In that moment the documentary became personal, with Ed Archie NoiseCat becoming a prominent subject. They discovered he was the only infant to survive an incinerator, where he was placed in an ice cream box to be burned alive. He also reconciles his relationship with his son in the film. “We never planned for Julian to be in this story,” Kassie reveals. “I was looking to him to be a creative partner with his deep knowledge of this world. Even though he had this tremendous connection to this school, I was very weary of the idea of him being a participant. I knew how hard that would be to take that on. He was also terrified of what it could do to his family, of the implications it could have on his life. We forged ahead for a year not touching his story.” Eventually, NoiseCat’s story mattered too much to leave out.
Kassie explains the story further, noting, “For over 150 years, in both the United States and Canada, Indigenous children were removed from their homes in a program of forced assimilation. They were brought to these boarding schools, there were 417 federally funded schools in the United States and 139 in Canada. The idea was to ‘kill the Indian, save the man.'” In Canada they said the system was to “get rid of the Indian problem.”

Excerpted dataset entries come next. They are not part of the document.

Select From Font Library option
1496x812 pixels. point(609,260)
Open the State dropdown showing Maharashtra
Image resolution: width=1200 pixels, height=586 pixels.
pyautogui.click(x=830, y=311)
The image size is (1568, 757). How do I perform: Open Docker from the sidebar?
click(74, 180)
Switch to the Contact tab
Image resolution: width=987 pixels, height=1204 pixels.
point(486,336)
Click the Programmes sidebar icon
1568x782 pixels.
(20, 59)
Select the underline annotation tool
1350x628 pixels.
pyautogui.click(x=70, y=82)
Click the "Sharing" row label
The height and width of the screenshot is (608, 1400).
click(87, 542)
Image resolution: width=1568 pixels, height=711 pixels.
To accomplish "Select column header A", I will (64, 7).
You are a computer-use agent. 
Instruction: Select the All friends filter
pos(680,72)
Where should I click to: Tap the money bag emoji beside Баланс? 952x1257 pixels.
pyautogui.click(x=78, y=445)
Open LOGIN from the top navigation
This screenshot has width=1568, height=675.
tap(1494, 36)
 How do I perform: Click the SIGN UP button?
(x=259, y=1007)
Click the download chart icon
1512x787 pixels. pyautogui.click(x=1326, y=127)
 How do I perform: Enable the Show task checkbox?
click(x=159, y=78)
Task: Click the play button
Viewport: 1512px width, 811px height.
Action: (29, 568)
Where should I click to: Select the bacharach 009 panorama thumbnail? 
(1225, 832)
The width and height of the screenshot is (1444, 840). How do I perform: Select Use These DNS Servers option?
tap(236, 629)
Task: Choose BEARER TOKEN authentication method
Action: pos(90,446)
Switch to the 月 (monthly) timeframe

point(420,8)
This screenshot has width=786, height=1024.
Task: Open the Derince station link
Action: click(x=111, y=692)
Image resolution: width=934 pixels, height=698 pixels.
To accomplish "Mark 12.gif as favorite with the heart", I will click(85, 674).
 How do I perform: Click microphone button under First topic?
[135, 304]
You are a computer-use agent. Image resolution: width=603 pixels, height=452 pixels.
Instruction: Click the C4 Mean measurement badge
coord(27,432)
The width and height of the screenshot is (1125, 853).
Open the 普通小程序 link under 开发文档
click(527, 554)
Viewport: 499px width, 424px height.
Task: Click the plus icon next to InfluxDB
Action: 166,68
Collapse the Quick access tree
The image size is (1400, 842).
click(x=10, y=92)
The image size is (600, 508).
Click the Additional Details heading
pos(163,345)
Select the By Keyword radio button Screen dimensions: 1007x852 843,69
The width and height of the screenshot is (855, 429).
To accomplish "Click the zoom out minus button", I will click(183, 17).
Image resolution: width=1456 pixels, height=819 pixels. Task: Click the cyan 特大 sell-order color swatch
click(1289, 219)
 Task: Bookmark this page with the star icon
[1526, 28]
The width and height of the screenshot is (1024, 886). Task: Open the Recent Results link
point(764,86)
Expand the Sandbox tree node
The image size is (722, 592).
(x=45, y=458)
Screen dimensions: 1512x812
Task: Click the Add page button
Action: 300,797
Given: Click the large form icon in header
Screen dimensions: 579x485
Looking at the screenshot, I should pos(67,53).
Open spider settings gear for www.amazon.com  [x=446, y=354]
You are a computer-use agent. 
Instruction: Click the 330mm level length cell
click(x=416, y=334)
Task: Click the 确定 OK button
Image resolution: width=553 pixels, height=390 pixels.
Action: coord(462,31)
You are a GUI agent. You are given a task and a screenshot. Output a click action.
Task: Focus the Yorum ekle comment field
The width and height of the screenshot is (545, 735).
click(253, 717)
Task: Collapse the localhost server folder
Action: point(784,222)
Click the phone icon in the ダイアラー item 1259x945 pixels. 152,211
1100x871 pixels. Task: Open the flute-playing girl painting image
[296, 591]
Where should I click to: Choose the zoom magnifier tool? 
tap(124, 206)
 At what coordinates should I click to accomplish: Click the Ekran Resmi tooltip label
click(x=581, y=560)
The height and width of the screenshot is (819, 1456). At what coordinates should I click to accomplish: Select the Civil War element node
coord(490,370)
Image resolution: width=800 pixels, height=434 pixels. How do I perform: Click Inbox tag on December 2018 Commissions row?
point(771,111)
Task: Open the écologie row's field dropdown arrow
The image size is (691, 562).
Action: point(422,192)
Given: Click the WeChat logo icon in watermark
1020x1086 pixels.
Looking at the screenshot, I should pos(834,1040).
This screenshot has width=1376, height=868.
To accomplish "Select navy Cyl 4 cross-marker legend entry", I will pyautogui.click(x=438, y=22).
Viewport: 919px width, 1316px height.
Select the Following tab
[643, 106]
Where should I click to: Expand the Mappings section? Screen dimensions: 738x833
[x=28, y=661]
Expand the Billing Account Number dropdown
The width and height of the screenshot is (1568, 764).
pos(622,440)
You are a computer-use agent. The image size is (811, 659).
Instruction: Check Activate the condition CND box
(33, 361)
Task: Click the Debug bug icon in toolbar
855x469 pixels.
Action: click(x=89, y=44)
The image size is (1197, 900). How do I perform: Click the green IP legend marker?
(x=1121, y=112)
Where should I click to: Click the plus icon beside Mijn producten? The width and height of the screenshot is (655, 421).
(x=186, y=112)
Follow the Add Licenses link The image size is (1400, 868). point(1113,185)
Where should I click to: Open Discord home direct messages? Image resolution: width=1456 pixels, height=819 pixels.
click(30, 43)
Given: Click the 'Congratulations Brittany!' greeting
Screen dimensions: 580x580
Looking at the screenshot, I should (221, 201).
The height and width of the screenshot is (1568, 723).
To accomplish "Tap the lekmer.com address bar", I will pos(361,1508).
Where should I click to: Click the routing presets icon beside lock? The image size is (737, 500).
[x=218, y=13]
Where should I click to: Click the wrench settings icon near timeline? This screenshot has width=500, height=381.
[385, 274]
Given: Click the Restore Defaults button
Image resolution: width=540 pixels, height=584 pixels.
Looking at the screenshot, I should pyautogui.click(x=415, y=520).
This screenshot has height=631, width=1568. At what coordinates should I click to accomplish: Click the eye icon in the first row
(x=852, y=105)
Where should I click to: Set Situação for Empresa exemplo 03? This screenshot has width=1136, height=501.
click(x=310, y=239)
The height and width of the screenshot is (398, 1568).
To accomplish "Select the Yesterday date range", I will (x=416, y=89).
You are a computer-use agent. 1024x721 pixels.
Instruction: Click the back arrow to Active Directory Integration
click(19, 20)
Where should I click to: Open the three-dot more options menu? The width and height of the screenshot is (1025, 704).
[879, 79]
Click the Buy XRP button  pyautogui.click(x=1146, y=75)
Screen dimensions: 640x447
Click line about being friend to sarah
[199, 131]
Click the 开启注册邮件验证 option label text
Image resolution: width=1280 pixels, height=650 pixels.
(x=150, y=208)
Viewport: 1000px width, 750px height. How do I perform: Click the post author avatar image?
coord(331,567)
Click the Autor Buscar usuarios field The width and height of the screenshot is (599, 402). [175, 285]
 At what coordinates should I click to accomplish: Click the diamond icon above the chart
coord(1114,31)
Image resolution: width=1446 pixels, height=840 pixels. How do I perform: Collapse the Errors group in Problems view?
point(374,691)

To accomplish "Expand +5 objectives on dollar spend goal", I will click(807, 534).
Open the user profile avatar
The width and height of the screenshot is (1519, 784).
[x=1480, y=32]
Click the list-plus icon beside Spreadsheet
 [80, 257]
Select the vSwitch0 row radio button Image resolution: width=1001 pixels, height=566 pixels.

“They would take kids from their homes and bring them to these schools,” she continued. “They’d cut off their hair, they wouldn’t be allowed to speak their language. They’d force on them not only a program of Christian values and learnings, particularly the Catholic church ran the majority of the schools in Canada, but also systematically abuse them, force them into labor, and sexually abuse them. As our film breaks news for the first time, there was a system at this particular school of babies who were born at the school being put into the school’s incinerator.”
Kassie is an Emmy and Peabody-nominated investigative journalist and filmmaker. Her work for The New York Times, PBS, and Netflix ranges from America’s immigrant detention system to the Taliban’s crackdown on women.